═══ Available records

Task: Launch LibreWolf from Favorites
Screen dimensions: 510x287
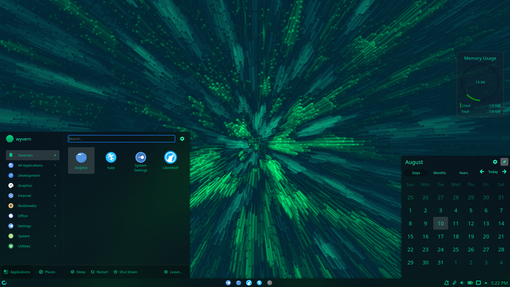Action: pos(170,161)
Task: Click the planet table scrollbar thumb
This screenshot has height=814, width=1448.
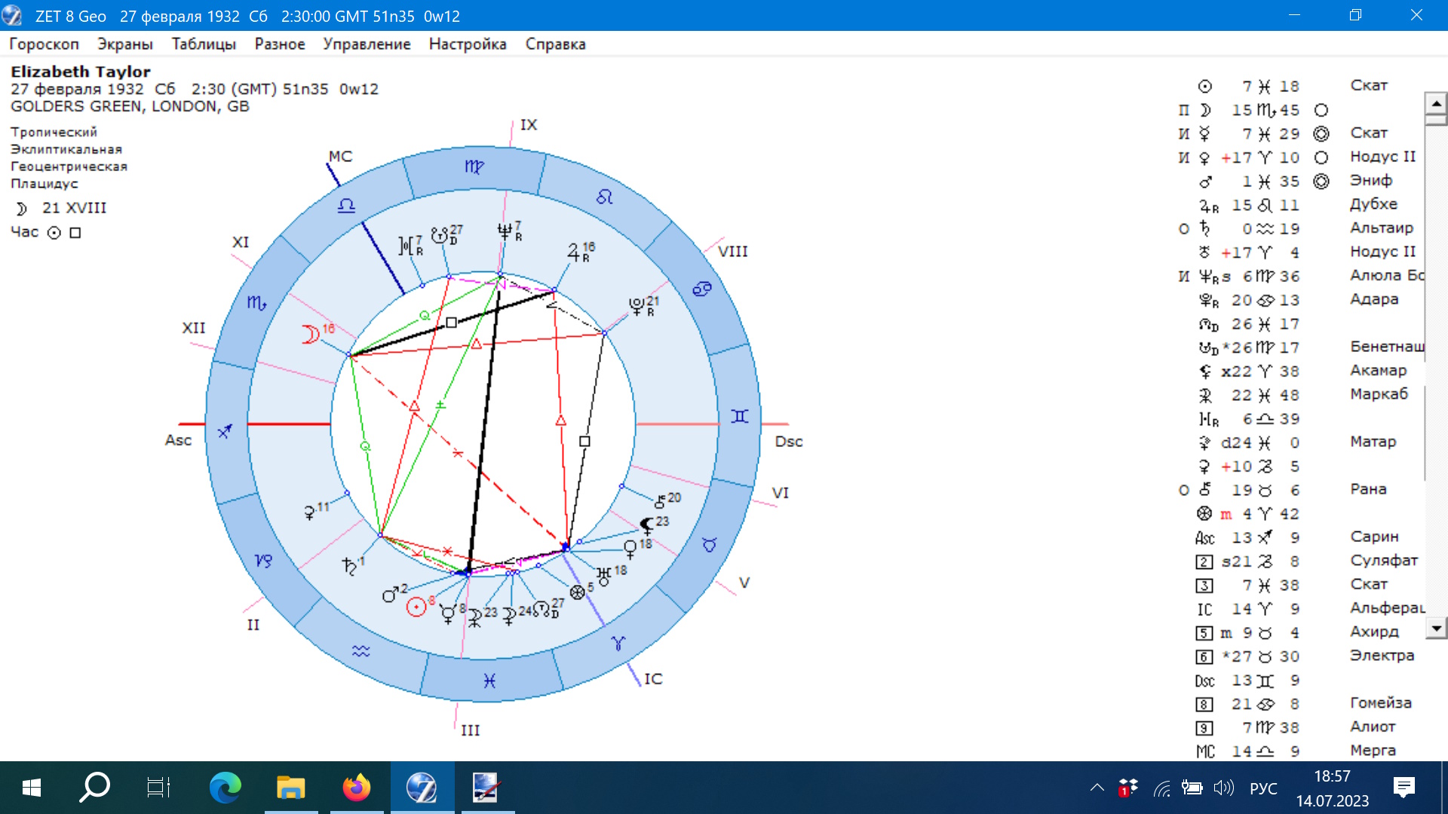Action: coord(1435,120)
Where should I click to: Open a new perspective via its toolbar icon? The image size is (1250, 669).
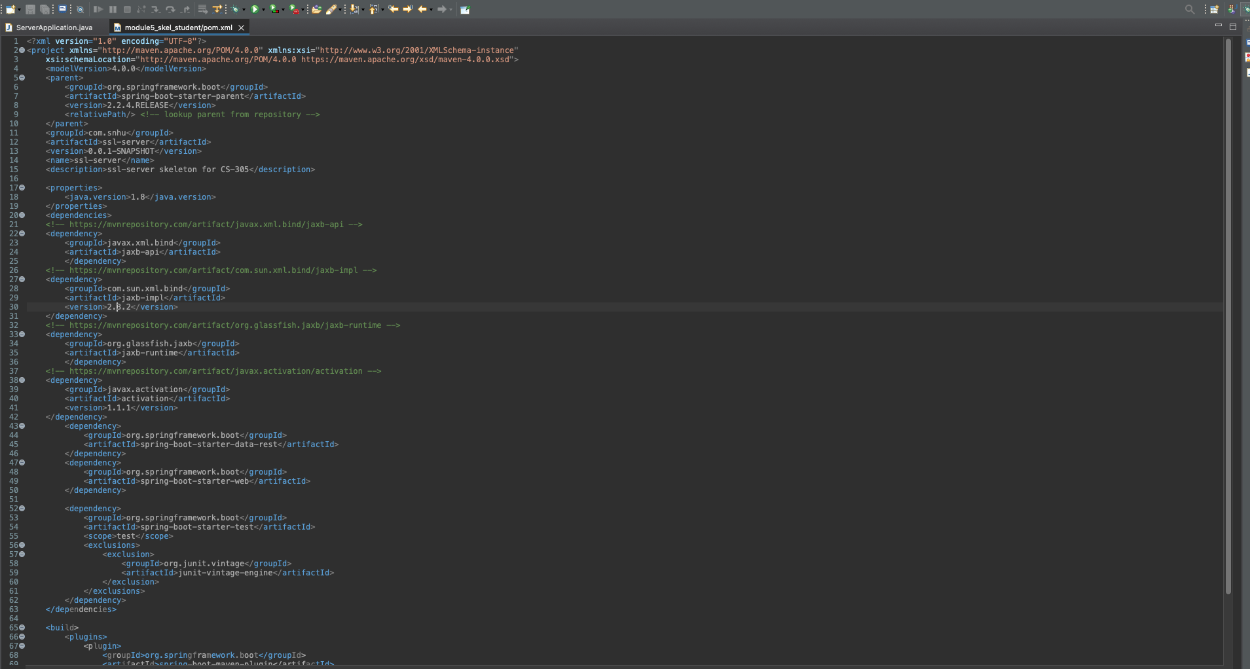click(x=1214, y=9)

══════

Exercise instructions:
If a line of the data above holds the string "Task", count it, then give only the final number.

Worked solution:
2